Divestment is a plan that was approved in 2004 for the Presbyterian Church (USA) to divest its holdings in companies profiting from Middle East conflict and war.

It is a complicated issue that is made more complex because for many it is an emotional issue.

Yesterday I listened Dr. Judea Pearl implore the Presbyterian Church not to continue with the plan for divestment. Standing with several Jewish men in front of a banner that read, "End Divestment Now," Pearl frequently lost his place in his manuscript. He spoke in angry tones about how the Presbyterian Church has betrayed him and his people.

Pearl is the father of Daniel Pearl, the Wall Street Journal reporter who was beheaded in Pakistan by Islamic terrorists.

In his mind, divestment empowers the Islamic terrorists.

Today, however, I attended a committee meeting that was addressing the issue of whether or not to continue the plan for divestment. One Presbyterian elder, speaking in favor of divestment said, "I can't understand the conflict in the Middle East, and never will. It is beyond my understanding. I don't have the wisdom to know how peace can be established there. But one thing I know, as a church we should not be making money off of the suffering of any people."

Betty Dobson told the committee, "I have no credentials. I'm not a politician or a military strategist. I'm just an American and an elder. Our church went to the Middle East for a short term mission. I stayed in the home of a Palestinian family who lived in fear of a knock at the door and a message that they would have to immediately vacate their as-yet-unfinished home so it could be bulldozed by Israel."

It is not a simple issue.

It is one filled with tragedy and dispair and fear and confusion.

One way or the other, the General Assembly will vote on whether or not to continue divestment.

Someone will rejoice.

Someone will be angry.

Whatever the decision, these pastors and elders who vote will certainly do so prayerfully and with a heavy heart at the stories they have heard.

Friday, June 16, 2006

Who is Blogging GA?

Who else is blogging at General Assembly? I started blogging GA in 2000, and I think there was only one other blogger doing the same from Long Beach that year. Now there seem to be several.

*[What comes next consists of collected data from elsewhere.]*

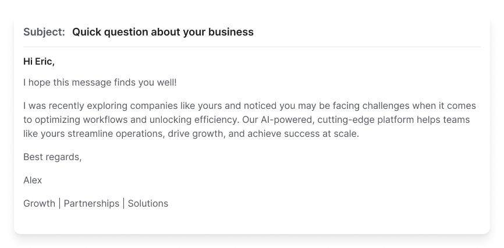Click the sender name "Alex"
Viewport: 504px width, 248px height.
coord(33,180)
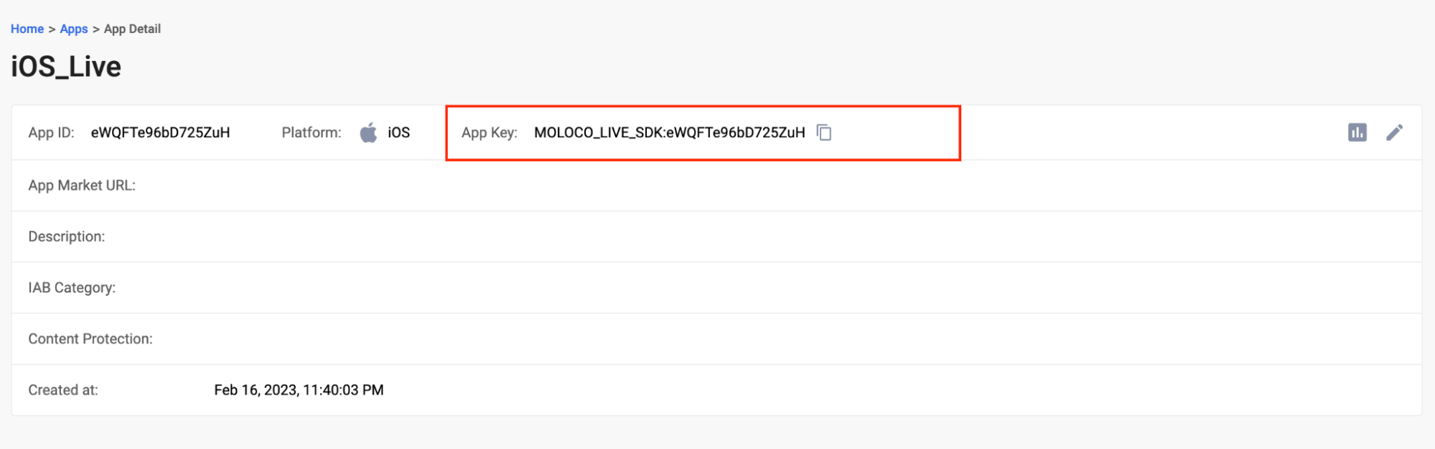Click the iOS platform text
The width and height of the screenshot is (1435, 449).
(398, 132)
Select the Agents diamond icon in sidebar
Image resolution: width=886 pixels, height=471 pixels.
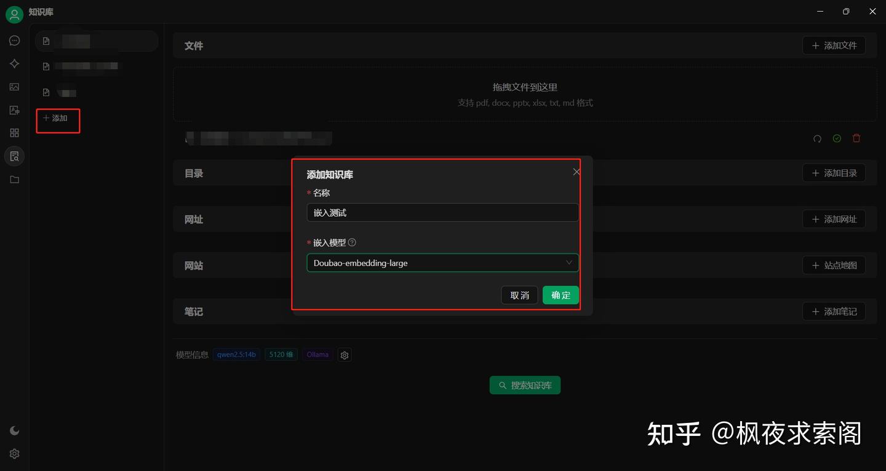click(14, 63)
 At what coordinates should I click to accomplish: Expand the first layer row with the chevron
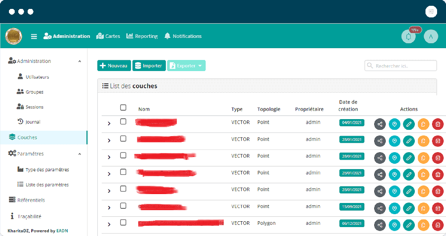109,124
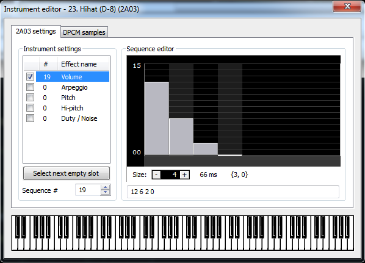Enable the Arpeggio effect checkbox
This screenshot has width=365, height=263.
point(31,87)
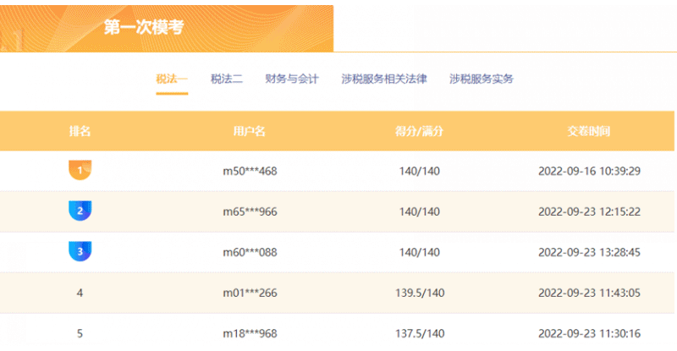Select username m65***966
The image size is (677, 351).
point(250,211)
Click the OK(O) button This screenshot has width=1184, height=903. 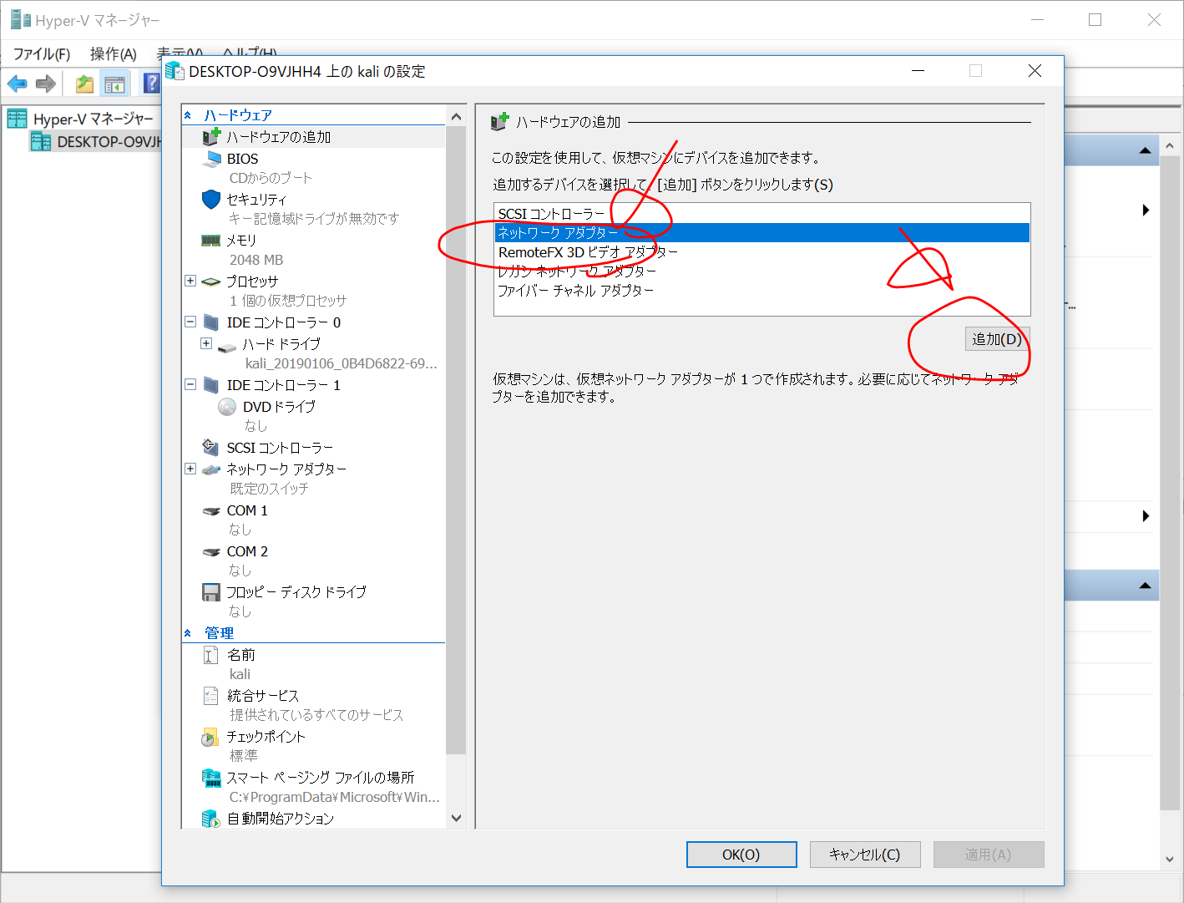pos(741,855)
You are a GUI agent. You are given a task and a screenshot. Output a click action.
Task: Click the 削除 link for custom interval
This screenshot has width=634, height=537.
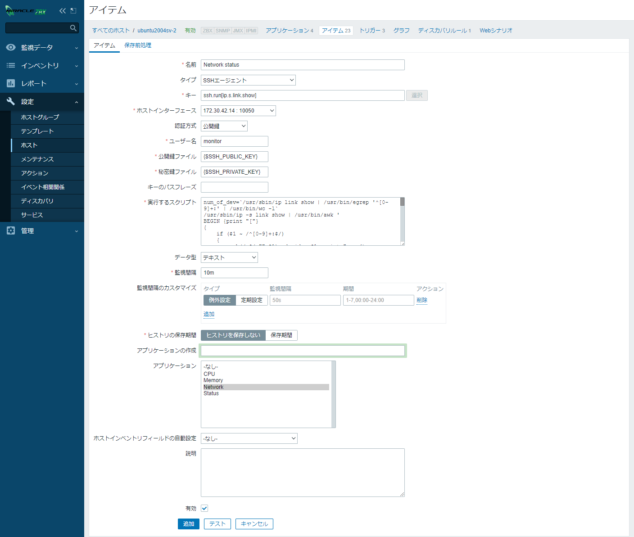tap(422, 300)
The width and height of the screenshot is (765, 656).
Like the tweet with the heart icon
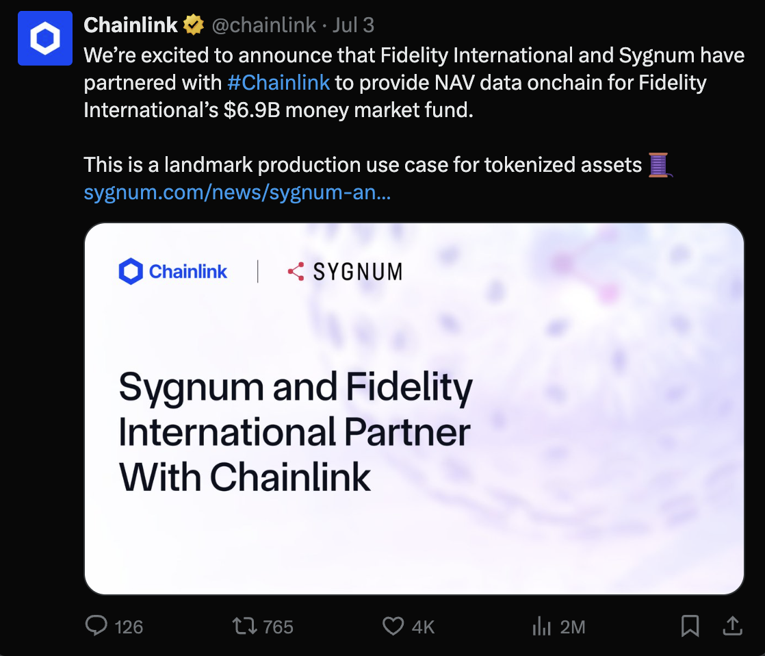point(393,627)
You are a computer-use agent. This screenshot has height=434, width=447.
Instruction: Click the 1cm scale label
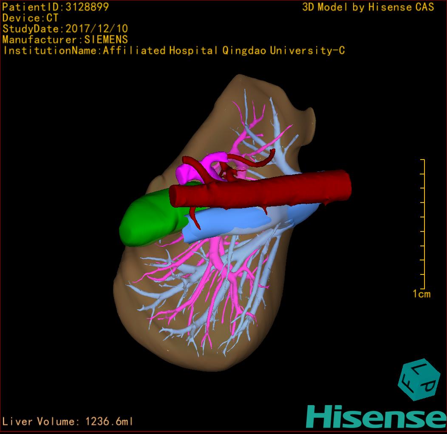click(421, 294)
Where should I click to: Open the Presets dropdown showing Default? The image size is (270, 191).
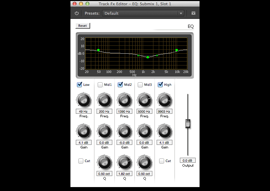click(x=143, y=13)

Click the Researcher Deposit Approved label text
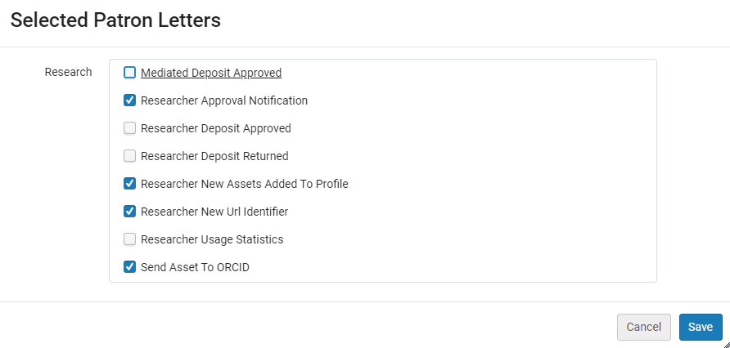coord(216,128)
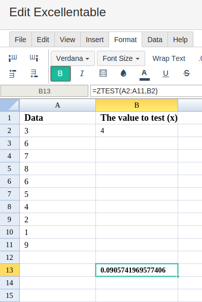Apply underline formatting
The image size is (202, 302).
click(165, 74)
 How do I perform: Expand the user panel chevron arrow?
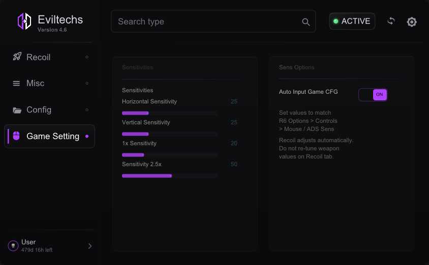tap(90, 246)
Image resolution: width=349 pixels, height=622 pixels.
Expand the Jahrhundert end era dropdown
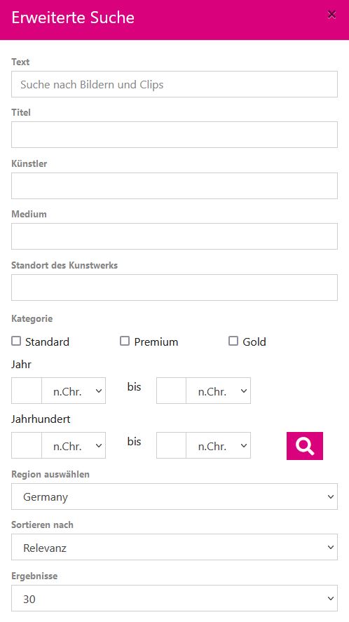tap(219, 445)
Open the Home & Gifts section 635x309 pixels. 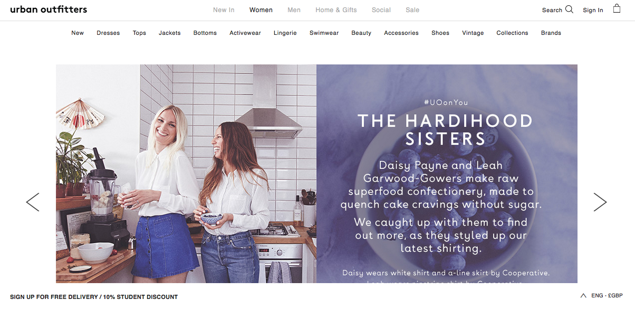pos(336,10)
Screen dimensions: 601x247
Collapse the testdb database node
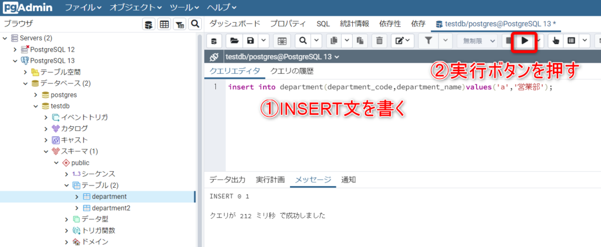35,106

There is an elder commissioner from New York Avenue Presbyterian Church.

Stuart Hill is not at GA, but had sad thoughts at Joan's election.

Terry is an alternate commissioner, and is observing GA. He was also saddened by Joan's election.

Tom is an observer at GA, and he is also saddened by the election of Joan.

Pastor Terry is another voting commissioner.

Colby from Minnesota is also blogging away.

The Eagle and Child is blogging from Birgminham, I believe.

Cheesehead and St Casserole are rooming together.

Quotidian Grace wishes she could be here, but she is doing the next best thing. She is taking it in via streaming video.

Thursday, June 15, 2006

We have a new moderator in our church -- Joan Gray

We have a new moderator -- Joan Gray.

It was not an easy process.

First, there were technical difficulties involving everyone's laptop.

Gone are the notebooks filled with two reams of paper -- we now have LES and a wireless network so we can view documents on screens.


One vote tonight was: all those who have their laptop systems working vote yes, if it is not working, vote no.

The NOs had it by a slim margin.

Fortunately, laptops were not needed for the election of the moderator.

First came the nominating speeches. Each one was limited to 5 minutes, and a countdown on a screen reminded them of the time remaining.

The person nominating Halverson was first. She started by talking about Tim Halverson's 19 year old daughter, and as the speech ended, came back to the daughter by saying that it was 19 year old Helen Halverson who told her Dad he had to run for moderator, telling her Dad, "The church needs you."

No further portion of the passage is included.